── EXTRACTED TEXT

The algorithm iteratively updates the parameter vector \(\theta\) until it converges to a minimum of \(S(\theta)\). The Levenberg-Marquardt algorithm follows the steps

  1. Choose an initial value of the damping parameter \(\lambda\) and an initial estimate of \(\theta\).
  2. Compute the Jacobian matrix \(J\) of the model function \(f(x,\theta)\) at the current estimate of \(\theta\).
  3. Compute the residual vector \(r = (y - f(x, \theta))\).
  4. Compute the approximation to the Hessian matrix \(H\) using the Jacobian matrix and the damping parameter:

\(H \approx J^T J + \lambda I\)

  1. Solve the system of equations

    \((J^T J + \lambda I) \Delta \theta = J^T r\)

for the parameter update \(\Delta \theta\).

  1. Compute the proposed new parameter vector as

    \(\theta^* = \theta + \Delta \theta\)

  2. Compute the new residual vector \(r^* = (y - f(x, \theta^*))^2\).
  3. If the new sum of squared residuals \(S(\theta^*)\) is smaller than the current sum of squared residuals \(S(\theta)\), accept the proposed new parameter vector and decrease the damping parameter: \(\lambda \leftarrow \lambda / 10\). If the new sum of squared residuals \(S(\theta^*)\) is larger than the current sum of squared residuals \(S(\theta)\), reject the proposed new parameter vector and increase the damping parameter: \(\lambda \leftarrow \lambda * 10\).
  4. Iterate steps until the sum of squared residuals converges to a minimum.

In Python, this algorithm is what the function curve_fit does.

# Import modules
from scipy.optimize import curve_fit

# Define objective function
def objective(x, a, b):
    return (1 / (a*x+ 1)) + b

# Extract relevant values
x_values = list(range(1, len(minute_data.query("sym == 'AMZN'"))+1))
y_values = list(minute_data.query("sym == 'AMZN'").sort_values("parttime_trade_minute")["volatility"]) 

# Optimize curve parameters
popt_amzn, _ = curve_fit(objective, x_values, y_values, maxfev=10000)

# Compute values based on optimal curve parameters
volatility_amzn = pd.DataFrame(x_values, columns =["index"])
volatility_amzn["volatility"] = volatility_amzn.apply(lambda x: objective(x, popt_amzn[0], popt_amzn[1]))

────
── RAW RECORDS

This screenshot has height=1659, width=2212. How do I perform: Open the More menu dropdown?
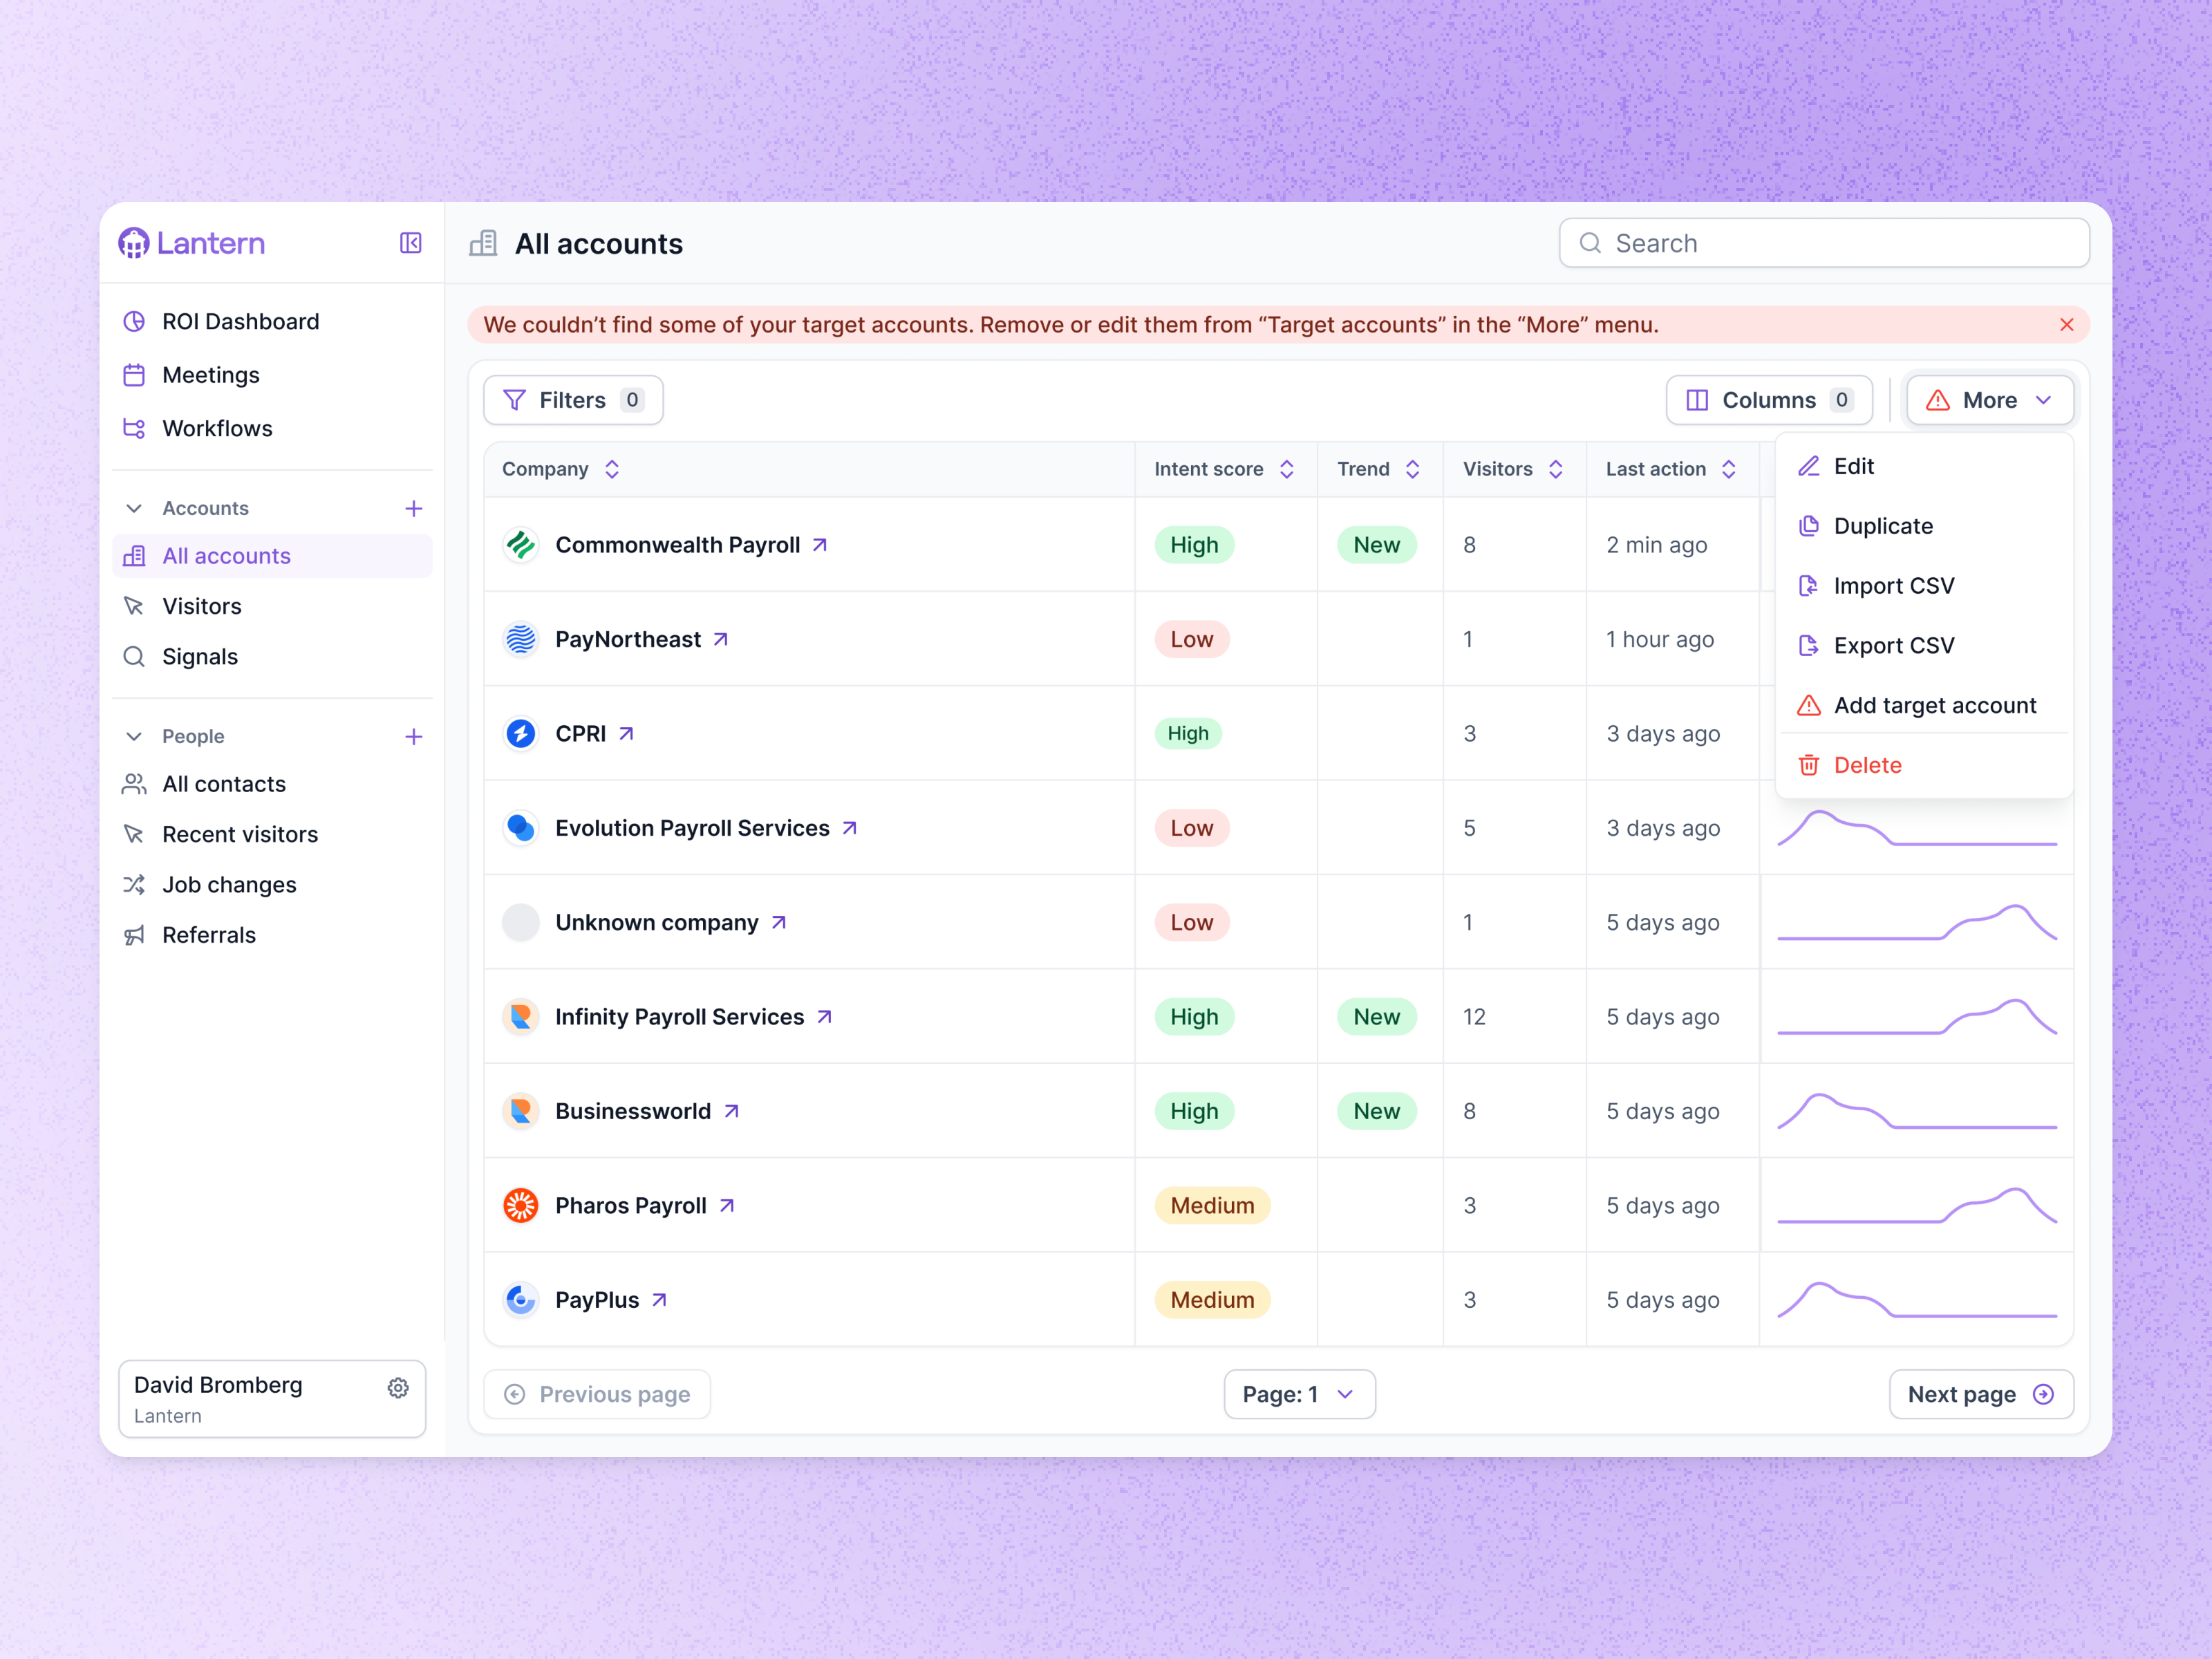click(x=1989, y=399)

────
── RAW RECORDS

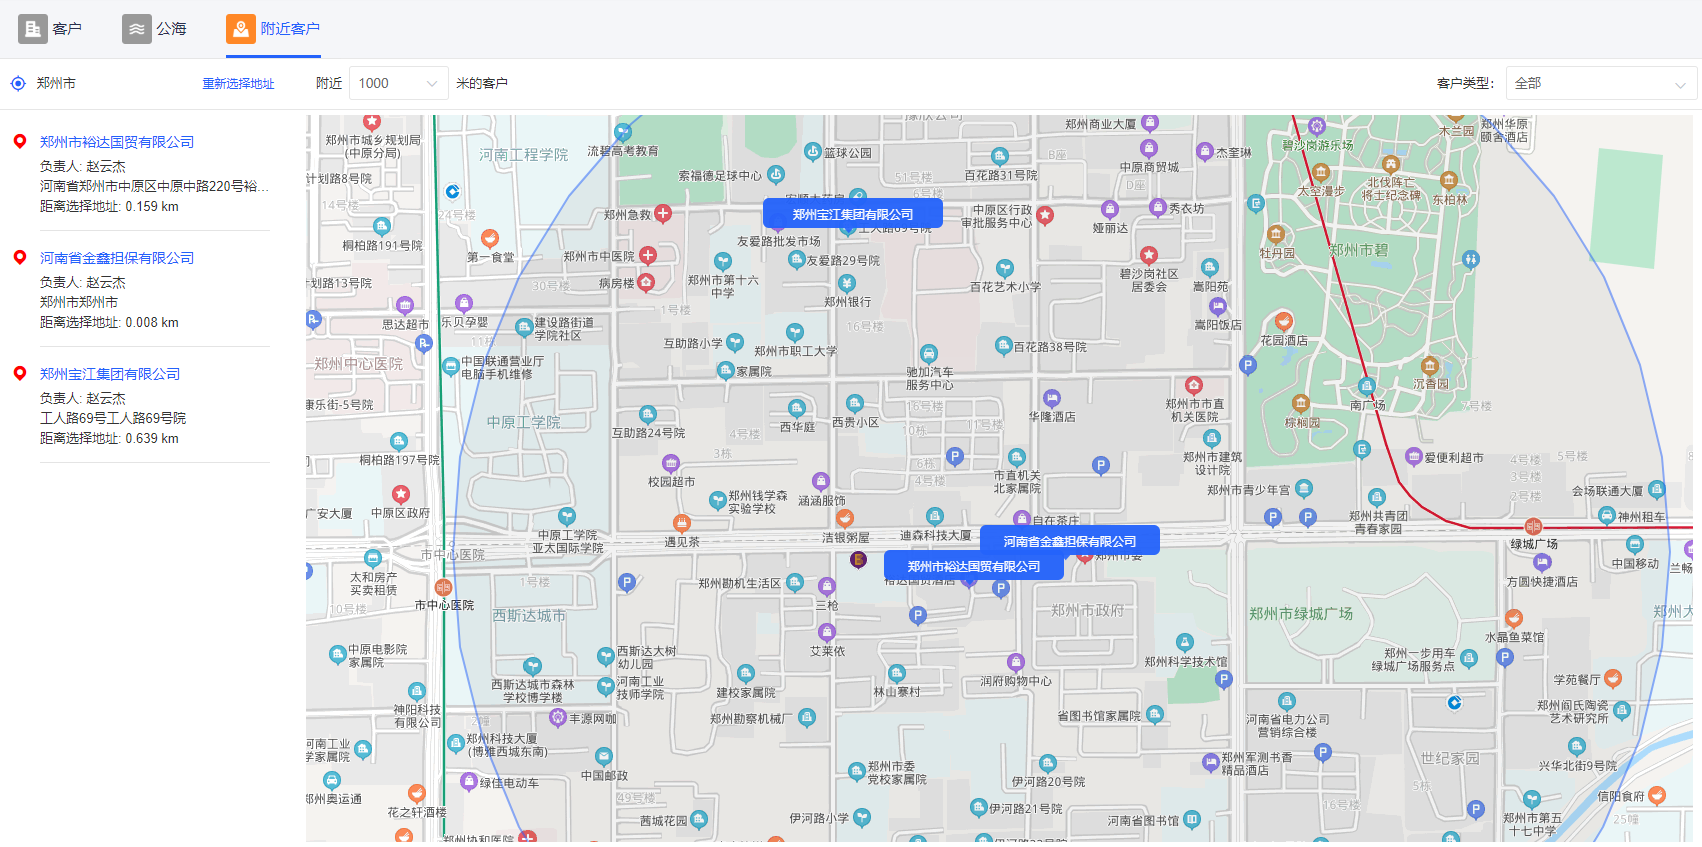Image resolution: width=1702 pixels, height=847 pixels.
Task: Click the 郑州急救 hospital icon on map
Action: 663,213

────

EXERCISE 1 =
List every comment line that appears in the Python code of the Levenberg-Marquardt text, without the leading # sign.
EXERCISE 2 =
Carry the Levenberg-Marquardt text forward from its final line of Python code, writing the part that would come next.

FINAL ANSWER 1 =
Import modules
Define objective function
Extract relevant values
Optimize curve parameters
Compute values based on optimal curve parameters

FINAL ANSWER 2 =
volatility_amzn["parttime_trade_minute"] = minute_data.query("sym == 'AMZN'")["parttime_trade_minute"]
volatility_amzn.head(10)

We obtain the functional fit with the coefficients

# Returns versus Volatility
ggplot() + \
    geom_point(minute_data, aes(x="parttime_trade_minute", y="volatility", group="sym", color="sym"), alpha=0.5) + \
    geom_line(volatility_amzn, aes(x="parttime_trade_minute", y="volatility"), color=custom_blue) + \
    geom_line(volatility_pep, aes(x="parttime_trade_minute", y="volatility"), color=custom_red) + \
    geom_hline(yintercept=0) + \
    ylim(0, vola_threshold) + \
    xlab("Time") + \
    ylab("Volatility") + \
    scale_x_datetime(date_labels = "%H:%M") + \
    scale_color_manual([custom_blue, custom_red]) + \
    theme_custom
    

Hierarchical Clustering

Hierarchical clustering is a method of clustering that builds a hierarchy of clusters using a bottom-up or top-down approach.

This section will be extended

5.3 Model Evaluation

Model evaluation is the process of assessing the performance of a predictive model on a given dataset. The goal of model evaluation is to determine how well the model can adapt to new, unseen data and to identify potential issues with the model that need to be addressed.

In machine learning, there are several commonly used metrics for evaluating the performance of a model, depending on the nature of the problem being solved.

5.3.1 Bias and Variance

Bias and variance are important concepts to consider when training a model because they are key factors that influence the ability of the model to adapt to new data.

Bias refers to the degree to which a model’s predictions differ from the true values of the target variable, and is therefore only inherent to the model.

\(Bias_i = y_i - \hat{y}\)

A model with high bias tends to oversimplify the problem and may underfit the data, failing to capture important patterns in the data. In contrast, a model with low bias may be more complex and better able to capture the underlying relationships in the data. The bias in the model’s predictions is evaluated by considering one specific loss function (which will be covered in one of the following sections).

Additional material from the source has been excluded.